An efficient eigenvalue bounding method: CFL condition revisited

TL;DR

This paper introduces a new, efficient eigenvalue bounding method for CFL condition estimation in CFD, enhancing portability and allowing larger time-steps with minimal computational overhead.

Contribution

A novel inexpensive eigenvalue bounding method that relies on sparse matrix-vector products, improving code portability and enabling larger time-steps in CFD simulations.

Findings

The method is effective across various mesh types.

It allows significantly larger time-steps compared to traditional CFL approaches.

Implementation is straightforward and enhances cross-platform portability.

Abstract

Direct and large-eddy simulations of turbulence are often solved using explicit temporal schemes. However, this imposes very small time-steps because the eigenvalues of the (linearized) dynamical system, re-scaled by the time-step, must lie inside the stability region. In practice, fast and accurate estimations of the spectral radii of both the discrete convective and diffusive terms are therefore needed. This is virtually always done using the so-called CFL condition.
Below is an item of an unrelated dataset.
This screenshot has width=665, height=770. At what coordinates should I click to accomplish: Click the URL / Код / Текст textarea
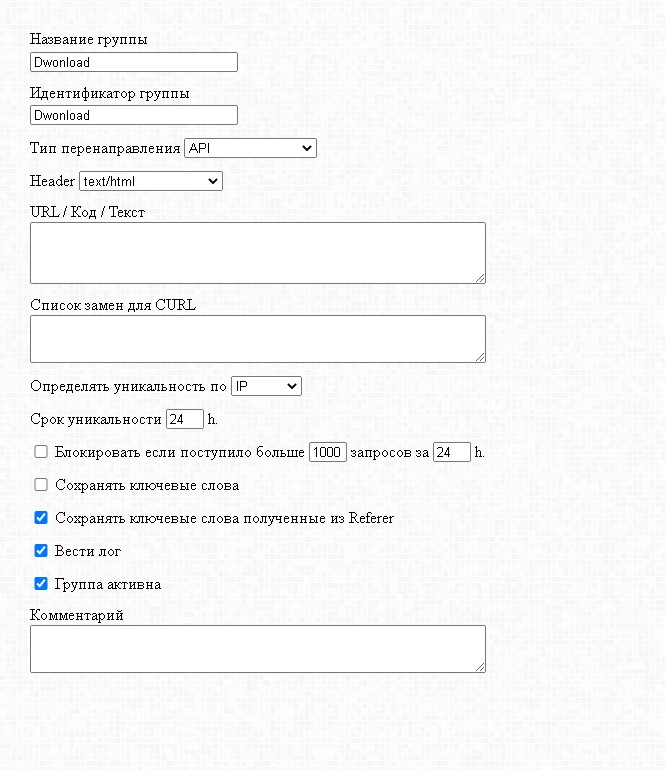tap(257, 252)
On the other hand, the large heterogeneity and complexity of modern supercomputing systems are nowadays hindering the efficient cross-platform portability of CFD codes. In this regard, our leitmotiv reads: relying on a minimal set of (algebraic) kernels is crucial for code portability and maintenance! In this context, this work focuses on the computation of eigenbounds for the above-mentioned convective and diffusive matrices which are needed to determine the time-step \`a la CFL. To do so, a new inexpensive method, that does not require to re-construct these time-dependent matrices, is proposed and tested. It just relies on a sparse-matrix vector product where only vectors change on time. Hence, both implementation in existing codes and cross-platform portability are straightforward. The effectiveness and robustness of the method are demonstrated for different test cases on both structured Cartesian and unstructured meshes. Finally, the method is combined with a self-adaptive temporal scheme, leading to significantly larger time-steps compared with other more conventional CFL-based approaches.